• [DESCRIPTION OF THE TASK]: Please give the number of lines that hold the string "table" in the listing, without any other words.

*** INPUT DATA ***

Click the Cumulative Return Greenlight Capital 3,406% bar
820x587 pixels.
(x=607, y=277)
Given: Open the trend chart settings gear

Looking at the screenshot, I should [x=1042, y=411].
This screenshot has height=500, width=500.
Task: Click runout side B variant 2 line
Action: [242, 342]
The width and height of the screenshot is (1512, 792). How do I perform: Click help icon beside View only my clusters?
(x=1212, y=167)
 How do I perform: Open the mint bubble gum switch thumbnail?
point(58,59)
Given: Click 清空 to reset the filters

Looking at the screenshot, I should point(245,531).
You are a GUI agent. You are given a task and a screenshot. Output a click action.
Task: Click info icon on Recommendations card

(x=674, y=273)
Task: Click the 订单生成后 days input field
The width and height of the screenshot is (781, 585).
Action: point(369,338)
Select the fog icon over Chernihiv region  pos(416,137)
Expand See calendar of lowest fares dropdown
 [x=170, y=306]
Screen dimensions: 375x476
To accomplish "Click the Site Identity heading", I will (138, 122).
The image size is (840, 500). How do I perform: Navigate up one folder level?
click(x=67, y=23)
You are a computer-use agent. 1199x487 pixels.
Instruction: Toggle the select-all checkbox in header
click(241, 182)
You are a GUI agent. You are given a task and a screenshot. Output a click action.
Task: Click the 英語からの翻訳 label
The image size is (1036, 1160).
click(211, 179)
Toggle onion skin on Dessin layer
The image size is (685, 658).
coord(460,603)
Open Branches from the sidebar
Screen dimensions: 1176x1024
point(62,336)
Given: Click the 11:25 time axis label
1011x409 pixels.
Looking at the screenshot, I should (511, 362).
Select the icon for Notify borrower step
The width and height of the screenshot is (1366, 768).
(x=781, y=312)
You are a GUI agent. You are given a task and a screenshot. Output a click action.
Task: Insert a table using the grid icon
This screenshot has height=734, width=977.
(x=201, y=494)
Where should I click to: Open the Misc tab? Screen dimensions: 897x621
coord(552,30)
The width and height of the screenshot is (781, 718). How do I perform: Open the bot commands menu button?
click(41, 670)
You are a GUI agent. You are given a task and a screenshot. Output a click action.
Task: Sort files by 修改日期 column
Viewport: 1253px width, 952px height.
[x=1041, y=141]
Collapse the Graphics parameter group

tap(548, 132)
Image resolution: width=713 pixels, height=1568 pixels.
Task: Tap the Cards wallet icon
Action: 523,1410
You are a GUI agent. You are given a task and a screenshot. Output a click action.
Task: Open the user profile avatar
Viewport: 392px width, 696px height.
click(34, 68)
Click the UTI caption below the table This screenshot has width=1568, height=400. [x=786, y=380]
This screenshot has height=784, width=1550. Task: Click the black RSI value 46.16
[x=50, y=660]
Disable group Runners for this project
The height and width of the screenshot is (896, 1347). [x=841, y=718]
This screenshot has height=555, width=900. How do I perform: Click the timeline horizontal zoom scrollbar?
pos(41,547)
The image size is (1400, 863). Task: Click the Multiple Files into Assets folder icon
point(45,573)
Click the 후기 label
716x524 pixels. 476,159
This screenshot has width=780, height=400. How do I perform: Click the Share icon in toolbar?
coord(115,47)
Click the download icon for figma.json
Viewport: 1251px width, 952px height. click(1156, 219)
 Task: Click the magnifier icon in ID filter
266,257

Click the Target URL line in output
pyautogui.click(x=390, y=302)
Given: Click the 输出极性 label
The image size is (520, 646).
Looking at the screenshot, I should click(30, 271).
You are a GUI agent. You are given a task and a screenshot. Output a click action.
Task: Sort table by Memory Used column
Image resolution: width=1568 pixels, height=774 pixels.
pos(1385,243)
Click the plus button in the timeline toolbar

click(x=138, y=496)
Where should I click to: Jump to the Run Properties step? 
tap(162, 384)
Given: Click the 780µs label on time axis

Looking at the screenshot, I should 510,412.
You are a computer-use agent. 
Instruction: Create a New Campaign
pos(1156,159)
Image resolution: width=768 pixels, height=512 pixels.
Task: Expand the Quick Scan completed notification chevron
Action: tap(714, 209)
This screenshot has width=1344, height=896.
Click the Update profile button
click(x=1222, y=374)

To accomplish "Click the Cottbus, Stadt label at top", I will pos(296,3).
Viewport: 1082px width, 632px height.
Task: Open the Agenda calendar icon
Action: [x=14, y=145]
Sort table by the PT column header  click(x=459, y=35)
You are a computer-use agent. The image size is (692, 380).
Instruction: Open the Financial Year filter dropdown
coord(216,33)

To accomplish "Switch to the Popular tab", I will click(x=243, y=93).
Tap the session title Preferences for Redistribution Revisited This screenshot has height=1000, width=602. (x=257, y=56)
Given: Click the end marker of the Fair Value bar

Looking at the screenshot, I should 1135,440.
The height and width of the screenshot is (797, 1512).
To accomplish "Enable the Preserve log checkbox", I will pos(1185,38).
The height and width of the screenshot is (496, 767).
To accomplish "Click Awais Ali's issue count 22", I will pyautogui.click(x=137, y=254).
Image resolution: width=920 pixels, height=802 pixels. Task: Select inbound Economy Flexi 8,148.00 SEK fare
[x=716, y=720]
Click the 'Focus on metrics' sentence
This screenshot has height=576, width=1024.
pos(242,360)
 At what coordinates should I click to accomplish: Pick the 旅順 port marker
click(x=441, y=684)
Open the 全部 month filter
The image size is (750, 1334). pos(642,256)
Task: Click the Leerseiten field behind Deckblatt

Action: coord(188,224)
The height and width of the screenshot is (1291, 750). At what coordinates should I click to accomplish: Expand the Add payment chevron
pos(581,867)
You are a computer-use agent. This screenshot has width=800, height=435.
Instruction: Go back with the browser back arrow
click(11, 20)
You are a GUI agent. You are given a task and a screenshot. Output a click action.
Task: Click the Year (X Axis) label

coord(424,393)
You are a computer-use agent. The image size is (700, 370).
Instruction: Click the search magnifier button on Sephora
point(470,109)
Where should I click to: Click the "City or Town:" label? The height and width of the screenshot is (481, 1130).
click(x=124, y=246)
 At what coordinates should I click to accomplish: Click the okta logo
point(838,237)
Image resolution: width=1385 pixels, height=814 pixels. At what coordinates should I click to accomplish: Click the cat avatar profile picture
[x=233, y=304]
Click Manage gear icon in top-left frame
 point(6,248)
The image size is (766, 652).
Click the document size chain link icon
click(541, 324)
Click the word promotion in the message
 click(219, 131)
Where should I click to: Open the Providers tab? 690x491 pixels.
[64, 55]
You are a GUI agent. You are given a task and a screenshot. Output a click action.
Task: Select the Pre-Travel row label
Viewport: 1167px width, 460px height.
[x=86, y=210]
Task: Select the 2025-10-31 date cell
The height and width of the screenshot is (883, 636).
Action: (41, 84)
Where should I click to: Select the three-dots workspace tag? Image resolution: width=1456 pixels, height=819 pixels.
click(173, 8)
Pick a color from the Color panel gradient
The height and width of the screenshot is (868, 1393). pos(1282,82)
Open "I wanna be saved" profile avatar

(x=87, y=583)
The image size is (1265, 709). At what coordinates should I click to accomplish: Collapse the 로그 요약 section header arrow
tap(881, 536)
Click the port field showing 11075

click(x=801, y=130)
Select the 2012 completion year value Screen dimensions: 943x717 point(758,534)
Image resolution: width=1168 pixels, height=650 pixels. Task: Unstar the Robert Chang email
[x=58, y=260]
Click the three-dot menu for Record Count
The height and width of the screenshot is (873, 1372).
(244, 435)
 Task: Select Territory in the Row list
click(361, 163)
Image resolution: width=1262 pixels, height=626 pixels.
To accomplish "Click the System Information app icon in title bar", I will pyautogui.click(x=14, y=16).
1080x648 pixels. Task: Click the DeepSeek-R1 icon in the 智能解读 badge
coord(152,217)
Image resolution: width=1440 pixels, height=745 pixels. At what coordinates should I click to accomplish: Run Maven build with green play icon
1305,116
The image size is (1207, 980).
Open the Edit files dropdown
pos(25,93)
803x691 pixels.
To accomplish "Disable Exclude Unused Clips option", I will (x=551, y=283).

***

• [OUTPUT FOR THIS EXERCISE]: 4